Search
Close this search box.

NYPD Eyes Training After Custody Death


nypd4The New York Police Department will revamp its training on the use of force amid outrage over the custody death of a man suspected of selling untaxed cigarettes, officials said Tuesday.

Police Commissioner William Bratton said the nation’s largest police force will receive additional instruction following the death last week of Eric Garner, who was asthmatic.

“The department needs to do a lot more in terms of training,” Bratton said at a news conference.

Garner’s arrest last week was captured on a widely distributed amateur video that appears to show an officer putting him in a banned chokehold after he refused to be handcuffed. As several officers take Garner down, he can be heard saying, “I can’t breathe. I can’t breathe.”

Autopsy results are pending in Garner’s death, which has sparked protests, a criminal probe and a warning by the Rev. Al Sharpton that Garner’s family would explore asking for a federal civil rights investigation. The family was to hold a candlelight vigil Tuesday night on the eve a funeral set for Wednesday.
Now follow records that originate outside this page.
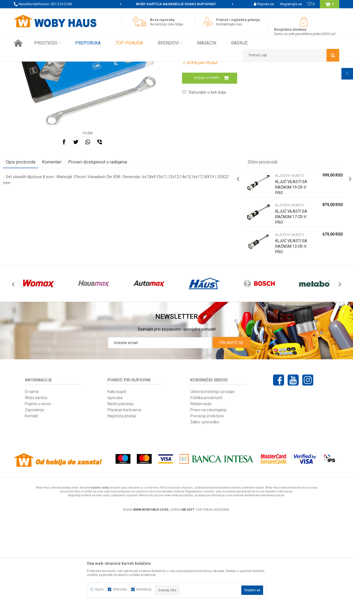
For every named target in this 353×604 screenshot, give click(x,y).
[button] (291, 55)
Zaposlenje (34, 495)
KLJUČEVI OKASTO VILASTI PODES (112, 66)
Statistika (120, 589)
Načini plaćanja (120, 489)
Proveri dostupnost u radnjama (108, 235)
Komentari (62, 235)
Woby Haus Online (28, 66)
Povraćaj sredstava (207, 501)
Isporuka (115, 483)
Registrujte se (291, 4)
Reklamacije (201, 489)
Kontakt (31, 501)
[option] (176, 4)
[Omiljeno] (310, 4)
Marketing (143, 589)
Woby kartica (36, 483)
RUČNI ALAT (73, 66)
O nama (32, 477)
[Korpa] (329, 6)
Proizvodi (53, 66)
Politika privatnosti (206, 483)
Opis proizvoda (31, 235)
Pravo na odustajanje (208, 495)
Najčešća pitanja (122, 501)
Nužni (99, 589)
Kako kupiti (117, 477)
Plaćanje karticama (124, 495)
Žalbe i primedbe (204, 507)
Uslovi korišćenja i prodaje (212, 477)
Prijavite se (232, 428)
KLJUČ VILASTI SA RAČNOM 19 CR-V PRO (282, 263)
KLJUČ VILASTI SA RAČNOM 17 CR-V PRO (282, 293)
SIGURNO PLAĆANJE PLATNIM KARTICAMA (176, 4)
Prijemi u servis (38, 489)
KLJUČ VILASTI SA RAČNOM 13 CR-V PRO (282, 322)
The death has raised questions about the NYPD’s embrace of the “broken windows” theory of policing. Critics say the theory — that low-grade lawlessness such as drinking in public and making graffiti can invite greater disorder including traffic fatalities and violent crime — can needlessly put nonviolent people at risk and fuel tensions in the city’s minority communities.

Such enforcement “leads to confrontations like this,” City Councilwoman Inez Barron said Tuesday at a news conference about Garner’s death. Added City Councilman Andy King: “I don’t think it’s a necessary police tactic.”

Bratton vowed on Tuesday to stick with the program, saying the NYPD plans to next target illegal vendors who rent bikes in Central Park. He credited a similar crackdown on subway fare beaters in the 1990s with being the “tipping point” for a drastic reduction in overall crime in the subway trains.

“There’s no change in that focus at all,” Bratton said of broken windows. “That’s a key part of what we’re doing.”